Raghu Dixit’s remarkable rise has been nothing short of spectacular. The former Bharatnatyam dancer’s rousing folk rock is not only the symbol of metropolitan India’s blossoming alternative music scene, but is also making waves internationally. As Raghu recounts, the music that The Raghu Dixit Project makes is a true representation of today’s India – ethnic and rooted at the core, but at the same time global in its outlook.

At the beginning of the night Dixit modestly reveals to his audience that “A year ago I was unknown”. As I look around at the roaring crowd one hour in, bellowing out the lyrics of song after song, I find it hard to believe that this was ever the case.!..

By Sumitra Upham

Susheela Raman

Susheela Raman

Susheela Raman has been brought up between two cultures which is reflected in her South Indian classical (Carnatic) music sensibility against the sounds of funk, jazz, soul and pop. She has been mysteriously quiet since her experimental versions of western rock songs four years ago, but she releases an album next month, and this live preview at The Alchemy Festival showed a welcome new focus.

As she walks on stage the crowd instantly roars. Raman, looking dramatic as ever, with her big signature afro-like hair and rock’n’roll attire, surprises us all when she opens her set with a soulful hymn in ode to the Indian God Ganesh. Alongside her on stage is her partner Sam Mills who accompanies Susheela through out with the sound of gentle wash and a flurry of tabla. Her seven-piece band featured master musicians from Rajasthan, with four percussionists – including Nathoo Lal Solanki, an exponent of the stirring nagara drum – and the singer Kutle Khan, who also contributed jew’s harp and castanets.

There is something personal about this performance as though Susheela is rediscovering for herself some of the South Indian songs that she had grown up with. Occasionally music that has travelled from India contains a spiritual and somewhat phoney ‘ethereal’ edge, but here we have a sound that brings out the earthy sensuality that more typifies Indian culture, and more specifically contemporary Indian Culture.

Raman’s sound is honest and gutsy and exciting. There is a raw quality to voice that complements the accompanied chords, riffs, and grooves that transport the music from its strictly classical setting into a whole new arena of possibilities.

For many musicians, attempting to approach the music of the Carnatic world with its technical and critical levels, would be a challenging and nerve-racking process. However with her mixed, second-generation migrant background, Susheela Raman sings like a natural and resonant in hers sound is the singer seeking confluence between the musical and cultural streams of her life.

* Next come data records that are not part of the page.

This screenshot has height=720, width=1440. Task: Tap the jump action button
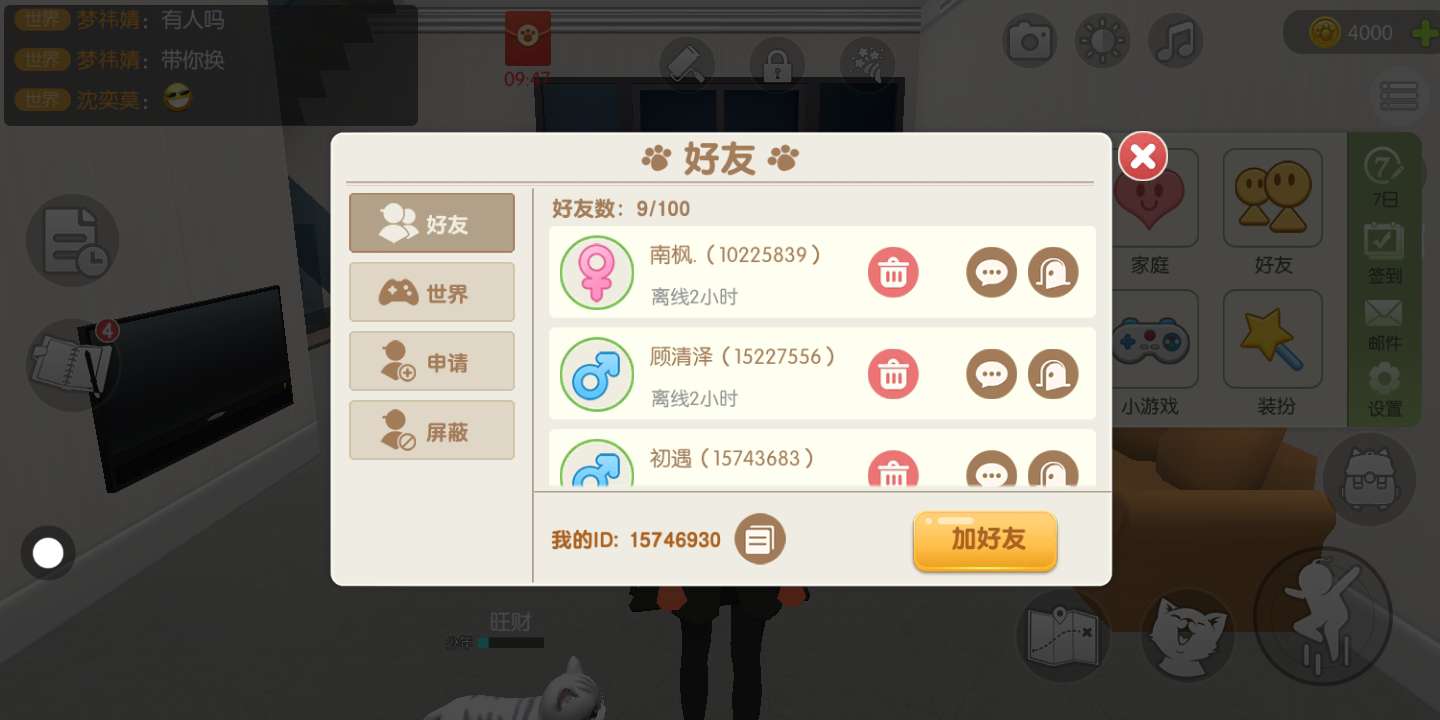(1322, 615)
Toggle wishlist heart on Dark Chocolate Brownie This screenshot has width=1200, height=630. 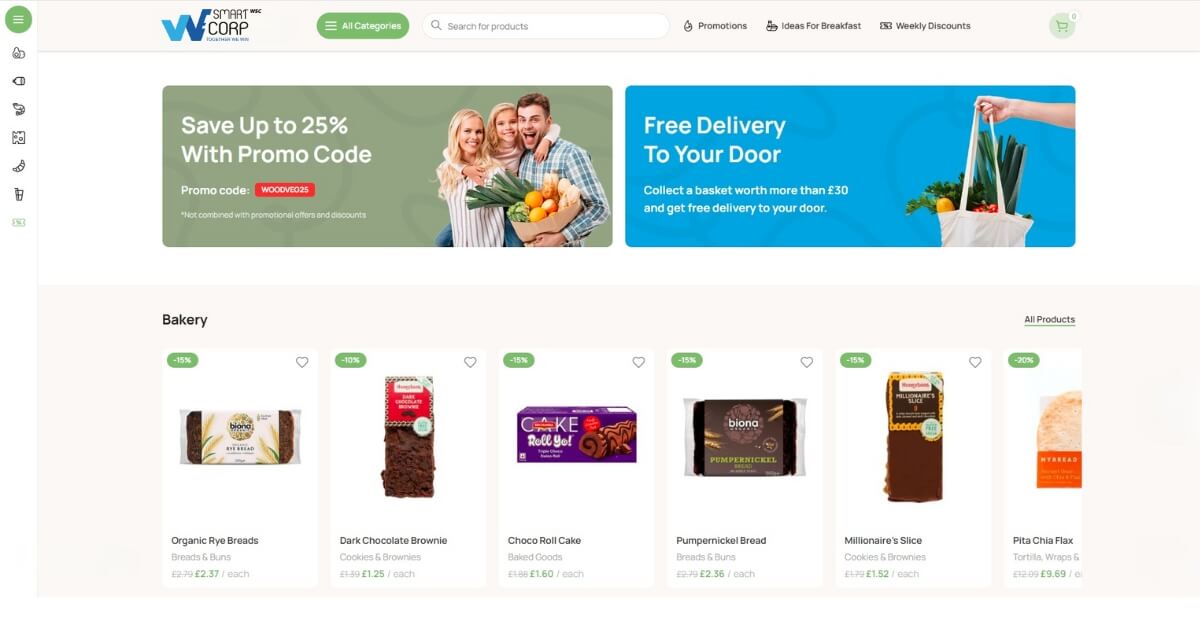tap(470, 362)
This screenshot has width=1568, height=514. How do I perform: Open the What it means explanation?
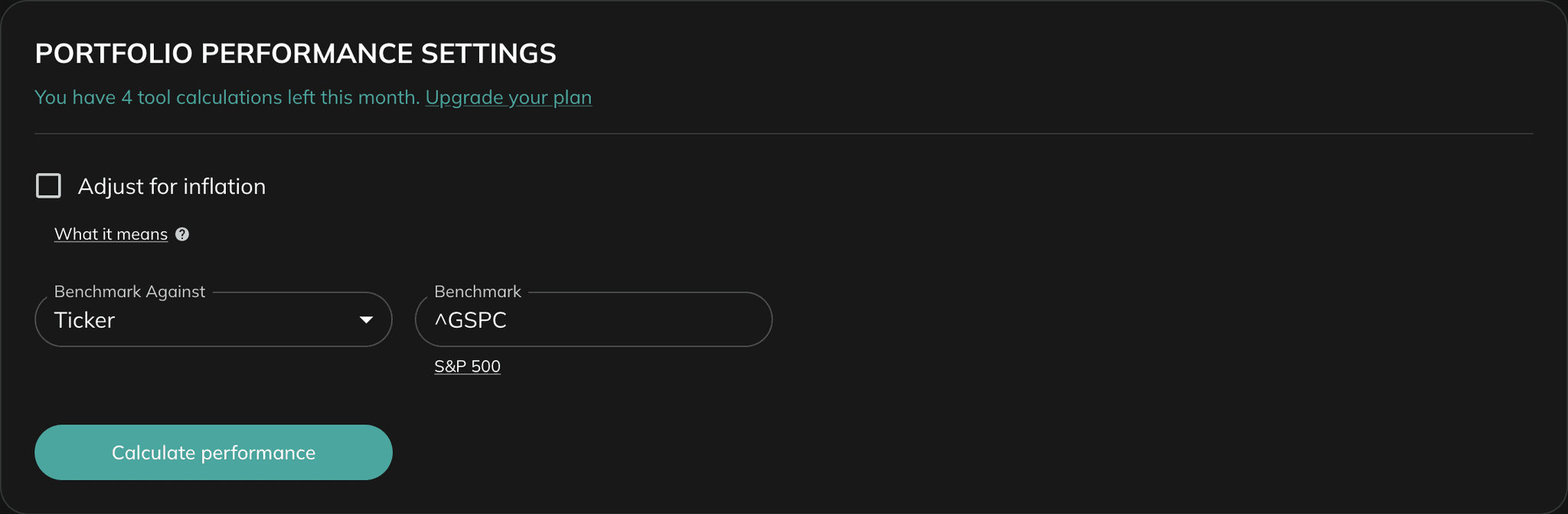pyautogui.click(x=110, y=234)
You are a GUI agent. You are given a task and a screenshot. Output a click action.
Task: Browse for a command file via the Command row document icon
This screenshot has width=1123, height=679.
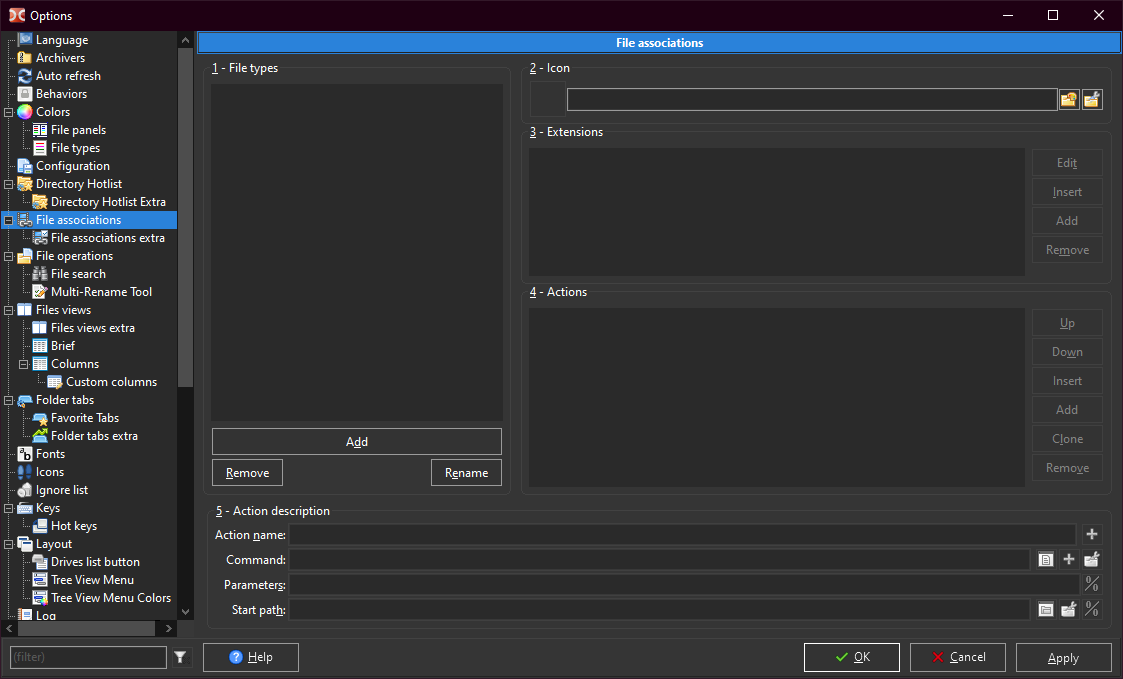[1045, 560]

Raman’s band reworked traditional and often religious Indian pieces. Paal started as a slow, thoughtful ballad backed by violin before building to a frantic climax, driven on by the drummers and Mills’s fusion of Indian styles and R&B. Highlights included ‘Raise Up’ and a wildly original take on Hendrix’s Voodoo Chile, dominated by the Indian drumming and a more conventional ballad in English, Magdalene.

This was a spectacular and artistically ambitious comeback performance by Susheela Raman. With the singer dancing around stage to the drive of the Indian drumming, there was a rewarding feeling amongst the audience that she thought so too!